Five months after lobbyist Jack Abramoff pleaded guilty to influence-peddling charges, a lobbying overhaul bill in Congress has yet to see the light of day.

The Senate passed its version at the end of March and the House bill was approved in early May. In the month since, the House has not taken the next step, naming negotiators for talks with the Senate on a compromise bill.

In the meantime:

-- Rep. William Jefferson, D-La., has yet to explain how $90,000 in alleged bribery money ended up in his freezer.

-- Rep. Bob Ney, R-Ohio, is under criminal investigation for his ties with Abramoff.

-- former Majority Leader Tom DeLay, R-Texas is resigning from Congress this week, battered by the guilty pleas of two former aides in the Abramoff probe and facing a trial himself in Texas on election-related money laundering charges.

It was only in January that Republicans and Democrats battled for the ethical high ground. They proposed to outlaw privately funded travel, ban meals and gifts from lobbyists, and slow the move of former lawmakers to lobbying jobs.

Rep. David Dreier, R-Calif., who has led GOP lobbying efforts in the House, said at the time he hoped to pass a bill by the end of February.

That did not happen for two reasons, according to an analyst.

Congress stumbled over how to rein in lobbyists without violating their constitutional right to petition the government, and lawmakers were sidetracked by immigration legislation, extending tax breaks and other priorities, said Rutgers University political scientist Ross Baker.

The public has not pressed the lobbying issue because "most ordinary Americans really don't think much can be done," Baker said. "There's a built-in cynicism" about corruption in Washington.

Fred Wertheimer, president of the watchdog group Democracy 21, says lawmakers may be misreading public attitude. "The public understands corruption, understands it's wrong and wants it eliminated," he said.

Dreier's spokeswoman, Jo Maney, said GOP leaders could appoint negotiators to the House-Senate conference soon after Congress returns from the Memorial Day recess. She said the effort to reach consensus on the bill has been a challenge because some lawmakers are opposed to any changes while others favor revamping the entire system.

The House bill emphasizes greater disclosure of lobbyist activities and requires approval beforehand for privately funded trips. The measure does not change current limits on meals and gifts that representatives can receive from lobbyists.

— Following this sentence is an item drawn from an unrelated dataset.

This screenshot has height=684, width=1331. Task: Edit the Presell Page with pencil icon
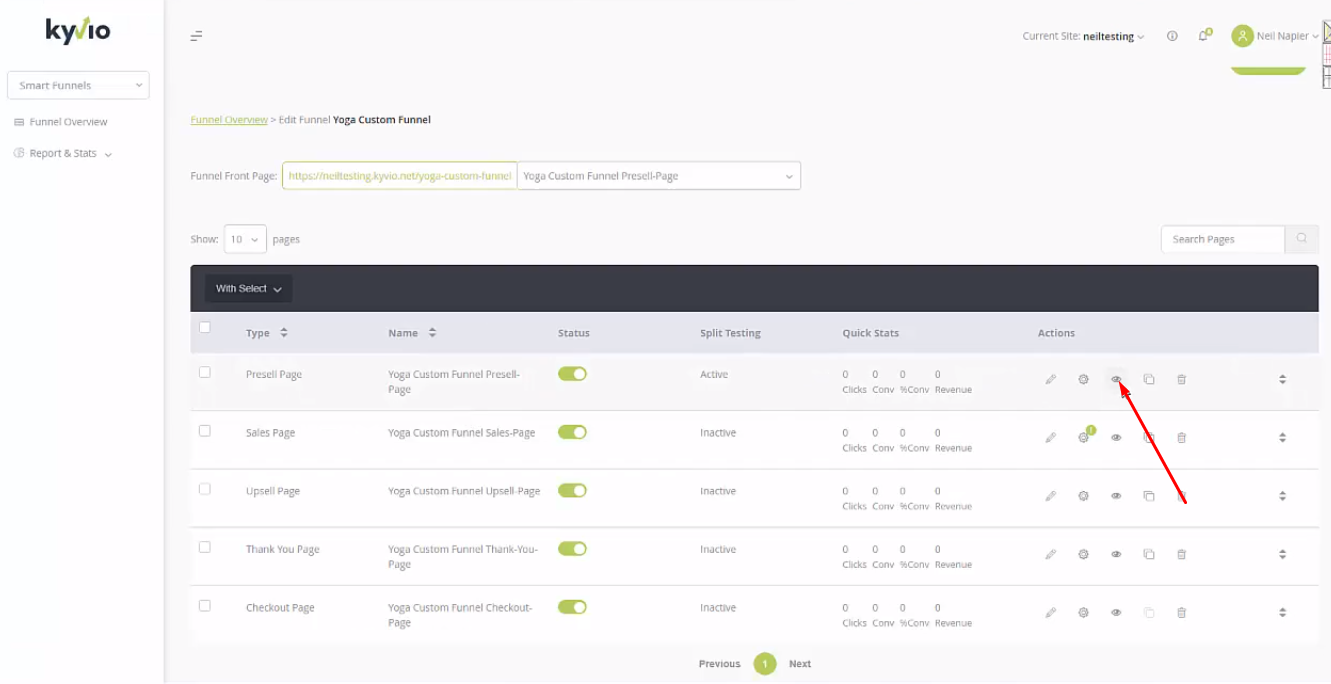[x=1050, y=379]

The Senate bill bans senators and staff from accepting meals from lobbyists and extends from one to two years the waiting period before a retired senator can lobby former colleagues. The bill requires lobbyists to disclose their activities in grassroots lobbying, where the public is encouraged to contact lawmakers through phone calls or television ads.

Both bills take steps to further identify the source and purpose of earmarks, the pet projects inserted in larger bills.

The House limits contributions to independent political groups known as 527s, for the section of the tax code that covers them. Senate Democrats strongly oppose this idea. While both parties took advantage of help from these groups in 2004, Democrats had greater success in raising money through them.

Neither bill would change the current practice whereby members pay only the price of a first-class ticket when they catch rides on corporate jets.

Paul Miller, president of the American League of Lobbyists, said neither bill sufficiently addresses how to better enforce current rules to deal with a lawbreaker such as Abramoff.

Since January, Miller said, there has been a subtle shift in how lobbyists do business. Now, both lawmakers and lobbyists are "going above and beyond" to avoid any semblance of impropriety, he said.

Lawmakers "being scared to talk to us is fading, which is a good thing," he said, but meetings are more likely to take place in offices rather than at a game or over dinner.

Wertheimer said there was a good chance Congress will pass a bill before the November election. But he said it is clear that such legislation would not have any effect on how influence seekers function in Washington.

"The bill we expect to come out of Congress," he said, "is going to be treated as a nonentity."